Considered the main hub of communication that influences menstruation and controls reproductive function, the hypothalamus produces the hormone gonadotropin releasing hormone (GnRH). When released, GnRH triggers the production of additional hormones essential to menstruation, namely follicle stimulating hormone (FSH), estrogen, and luteinizing hormone (LH). If the hypothalamus ceases to produce GnRH, communication shuts down, stopping ovulation and menstruation.
Hypothalamus dysfunction may result from a variety of circumstances and behaviors. Women with a low body weight for their height or those who exercise excessively may develop hypothalamic amenorrhea. Eating disorders, such as bulimia and anorexia, may also induce symptoms. Extreme emotional stress can sometimes interfere with proper hypothalamus function, causing a disruption in hormone regulation. Additional factors that may contribute to hypothalamic amenorrhea may include the presence of a tumor and thyroid malfunction.
The most common, and obvious, symptom associated with hypothalamic amenorrhea is the absence of menstruation for three or more months. Some women may experience additional symptoms that can include vision changes and persistent headache. Medical attention should be sought if menstruation fails to start by age 16 or has regularly occurred and suddenly stops.

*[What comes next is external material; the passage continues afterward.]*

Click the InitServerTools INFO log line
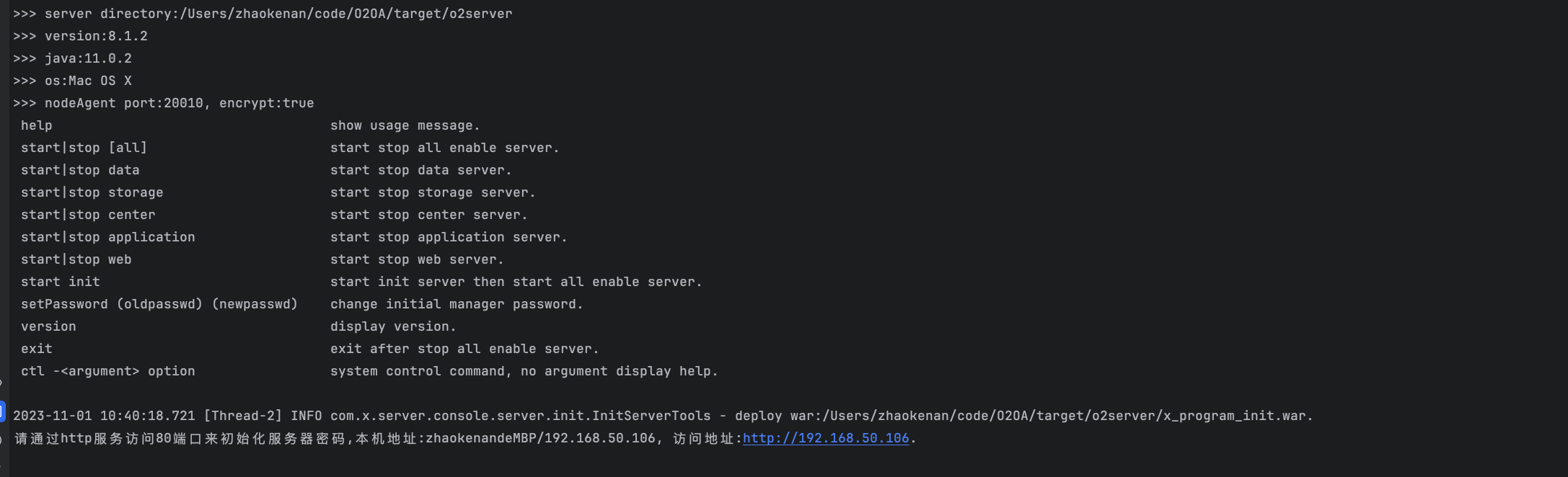 (x=662, y=416)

There are several diagnostic tests that may be performed to confirm a diagnosis of hypothalamic amenorrhea. Initially, a complete medical history is taken and a pelvic examination is conducted. In some cases, a pregnancy test may also be administered. A progestin challenge test may be performed, which involves the administration of progestogen, a hormonal medication, for ten days in an attempt to provoke menstruation. If the results of a progestin challenge test do no indicate positive results, blood tests may be recommended to measure hormone levels, including human chorionic gonadotropin (HCG), follicle stimulating hormone (FSH), and luteinizing hormone (LH). Additionally, a computerized tomography (CT) scan may be ordered to evaluate the condition of the pituitary gland and rule out the presence of a tumor or other irregularity.

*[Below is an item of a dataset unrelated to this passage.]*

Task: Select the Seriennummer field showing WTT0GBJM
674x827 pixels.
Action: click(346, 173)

Treatment for a hypothalamus amenorrhea may include dietary and lifestyle changes, as well as the administration of medication. Individuals for whom the condition was precipitated by excessive exercise may be instructed to limit their workouts and pursue less strenuous routines. Diet-induced hypothalamus dysfunction may be remedied by adopting healthier eating habits and consuming a nutritionally balanced diet. Women who are diagnosed with an eating disorder may require counseling or in-patient treatment before a determination may be made that drug therapy is necessary to treat the amenorrhea. If dietary and lifestyle changes do not work, fertility or oral contraceptive medications may be prescribed to trigger hormone regulation and restore ovulation and menstruation.
Women who develop hypothalamic amenorrhea are at an increased risk for developing osteoporosis and cardiovascular disease later in life. Reduced estrogen levels associated with hypothalamic dysfunction may contribute to bone loss and impair cardiovascular function. Medications may be administered to reduce one’s risk for these secondary conditions, but should not be taken by women who are or may become pregnant.